**Supplied entries**.
>>>>>

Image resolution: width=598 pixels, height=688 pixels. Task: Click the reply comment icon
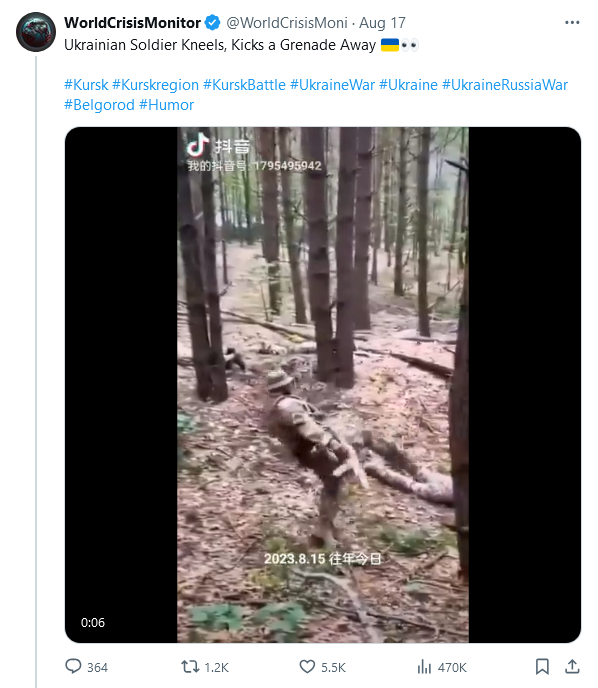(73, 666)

<<<<<
>>>>>

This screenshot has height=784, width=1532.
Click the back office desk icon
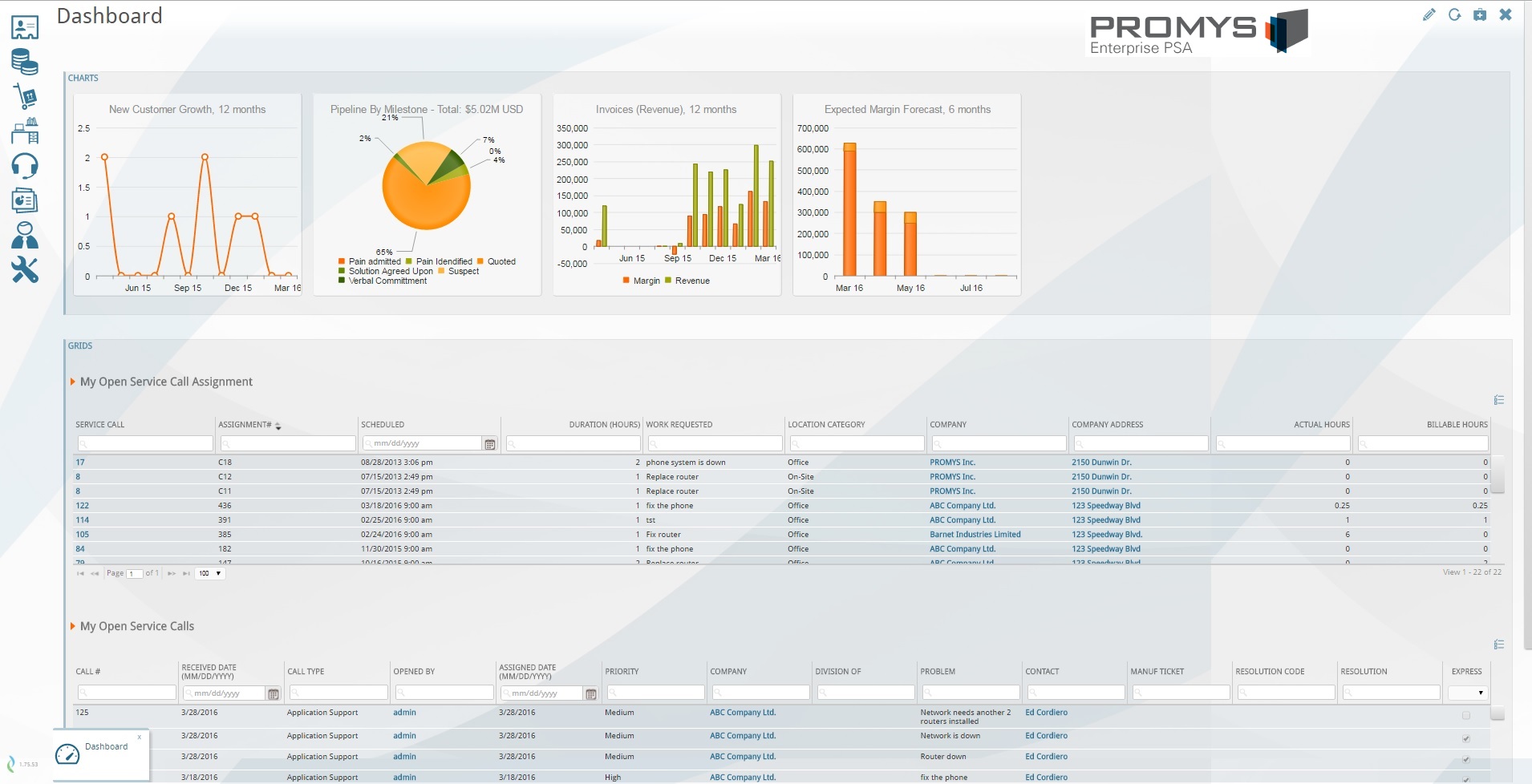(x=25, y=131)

<<<<<
>>>>>

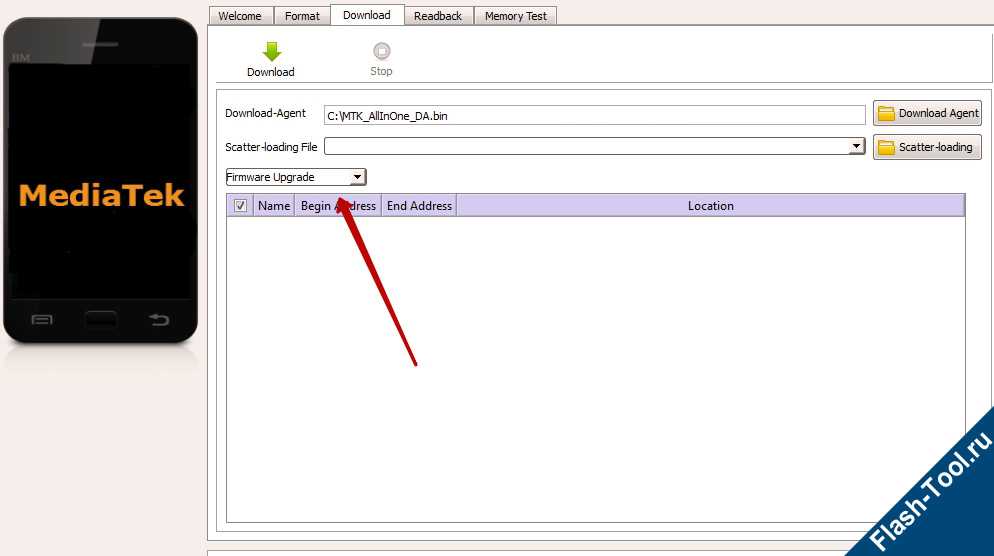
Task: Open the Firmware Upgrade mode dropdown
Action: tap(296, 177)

<<<<<

**Set problem**. Count the lines in the entries above that contain the string "width". Reply with only the number.

**The result**. 2